TUBLIN CODE

The Tubulin Code; see reference for complete report.

“>> ABSTRACT
Microtubules are key cytoskeletal elements of all eukaryotic cells and are assembled of evolutionarily conserved α-tubulin–β-tubulin heterodimers. Despite their uniform structure, microtubules fulfill a large diversity of functions. A regulatory mechanism to control the specialization of the microtubule cytoskeleton is the ‘tubulin code’, which is generated by (i) expression of different α- and β-tubulin isotypes, and by (ii) post-translational modifications of tubulin. In this Cell Science at a Glance article and the accompanying poster, we provide a comprehensive overview of the molecular components of the tubulin code, and discuss the mechanisms by which these components contribute to the generation of functionally specialized microtubules.

Introduction
Microtubules (MTs) are the largest filamentous components of the eukaryotic cytoskeleton and are essential for every cell as they control cell shape, division, motility and differentiation. MTs fulfill many of their functions by forming specific assemblies, such as the mitotic spindle to separate the chromosomes during cell division, and the axoneme to form cilia and flagella. MTs are dynamically assembled from evolutionarily highly conserved heterodimers of α- and β-tubulin. Considering the extraordinary conservation of α- and β-tubulins, one of the key challenges is to understand how these filaments can adapt to a huge variety of functions. MTs can functionally specialize by interacting with a variety of MT-associated proteins (MAPs). These proteins can regulate MT dynamics by either stabilizing or destabilizing them, and can generate forces (motor proteins) or connect MTs to other cellular structures, such as membranes or other cytoskeletal components. Furthermore, MTs can themselves be programmed by the ‘tubulin code’ – a combination of the differential expression of α- and β-tubulin genes (tubulin isotypes) and a plethora of post-translational modifications (PTMs) – to exert specific functions as presented in the accompanying poster. Here, we review the components and mechanisms of the tubulin code, and briefly discuss their potential role in controlling MT functions.
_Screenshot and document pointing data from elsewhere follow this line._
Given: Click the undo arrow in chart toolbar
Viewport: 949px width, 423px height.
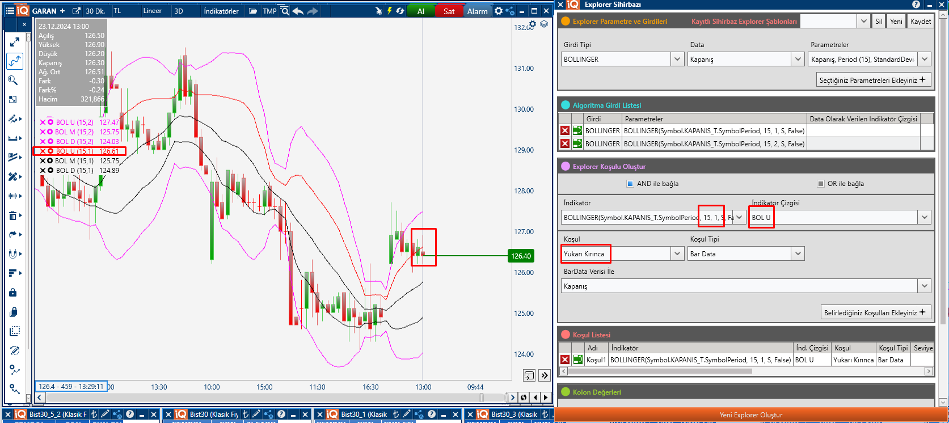Looking at the screenshot, I should tap(298, 11).
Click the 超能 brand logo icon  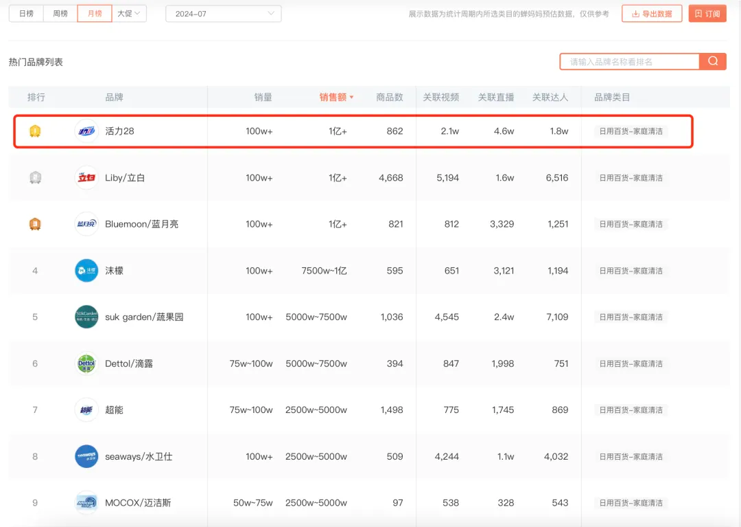click(86, 410)
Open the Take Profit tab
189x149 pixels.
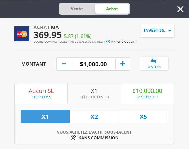click(x=147, y=93)

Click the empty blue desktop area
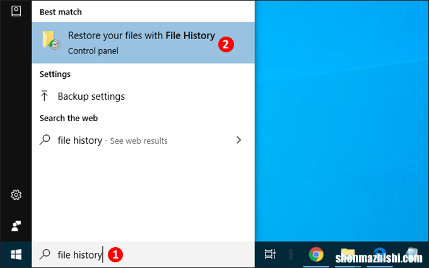coord(341,126)
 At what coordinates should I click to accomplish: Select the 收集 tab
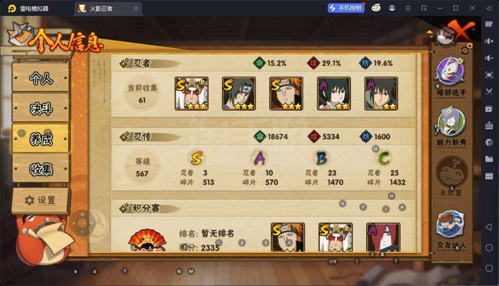(41, 169)
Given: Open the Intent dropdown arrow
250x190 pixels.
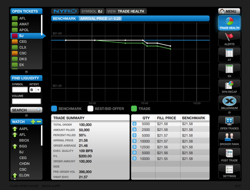Looking at the screenshot, I should [39, 90].
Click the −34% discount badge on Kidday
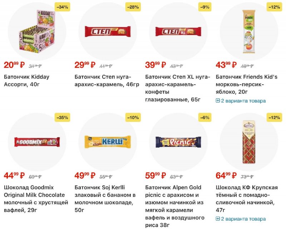Viewport: 286px width, 234px height. 62,7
Functions of the tubulin code in health and disease

The tubulin code is expected to adapt MTs to specialized cellular functions. So far, the incorporation of specific tubulin isotypes has been found in a few specialized MT structures and cells. In mammals, for instance, TubB1 is expressed exclusively in platelets and megakaryocytes (Wang et al., 1986), and is essential for their function (see Box 1). Apart from TubB1, TubB3 and TubB4 have also been found in specific tissues and structures – TubB3 is most prominent in neurons (Denoulet et al., 1986; Joshi and Cleveland, 1989; Lewis et al., 1985), whereas TubB4 is particularly enriched in the axonemes of cilia and flagella (Renthal et al., 1993). A striking example of isotype specialization is found in the nematode C. elegans. In this organism, MTs usually comprise 11 protofilaments, whereas in touch receptor neurons, the tubulin isotypes MEC-12 (α-tubulin) and MEC-7 (β-tubulin) assemble into 15-protofilament MTs that are essential for the function of these neurons (Fukushige et al., 1999; Lockhead et al., 2016; Savage et al., 1989).

Considering the specialized functions of certain tubulin isotypes, changes in their expression levels could influence the properties of the MTs and thus alter MT functions in cells. For instance, differential isotype expression has been observed in various cancers (reviewed in Parker et al., 2014) and could be involved in rendering these cancers more resistant to therapeutic drugs (Kamath et al., 2005; Leandro-Garcia et al., 2012; Yang et al., 2016).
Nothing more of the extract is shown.